At the time of that recommendation, the FDA posted a statement on its website that it “… has become increasingly concerned about the abuse and misuse of opioid products, which have sadly reached epidemic proportions in certain parts of the United States.”
A day after announcing the proposed drug schedule change for hydrocodone, the FDA announced Zohydro’s approval. It was a confusing juxtaposition, some say.
“Shocking, outrageous and genuinely frightening,” said Kolodny of the Physicians for Responsible Opioid Prescribing.
FDA spokeswoman Morgan Liscinsky said that Zohydro’s approval was separate and distinct from the agency’s recommendation about rescheduling hydrocodone-containing products.
“I find great difficulty (with) the wisdom of the FDA’s approval in terms of protecting the public’s health,” said Dr. Alex Cahana, professor of pain medicine at the University of Washington in Seattle, who was not among those who signed the letter to the FDA. “Risk-benefit thinking suggests that not everything we can do, we should do.”
Zohydro will enter the market already classified as a Schedule II — one reason both the FDA and the drug’s maker are confident it will not contribute to the broader overdose problem.
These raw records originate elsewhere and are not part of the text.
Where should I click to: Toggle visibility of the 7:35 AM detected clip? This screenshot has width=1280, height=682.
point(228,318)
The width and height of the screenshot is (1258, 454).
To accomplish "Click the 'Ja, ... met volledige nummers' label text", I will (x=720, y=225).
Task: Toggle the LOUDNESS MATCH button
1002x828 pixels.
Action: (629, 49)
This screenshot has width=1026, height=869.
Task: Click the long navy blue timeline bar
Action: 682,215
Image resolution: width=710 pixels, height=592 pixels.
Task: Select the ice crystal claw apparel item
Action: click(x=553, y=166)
Zohydro’s labeling will feature warnings about abuse, addiction and misuse, and Galer said Zogenix is working on an abuse-deterrent version of Zohydro that should become available in three years.
None of those precautions has assuaged concerns. Anderson said that while a small subset of patients may benefit from Zohydro, unleashing such a potent drug in the current environment is unsafe.
“Put more of this kind of drug out on the street and, I’ll see more overdoses related to this, no question,” Anderson said.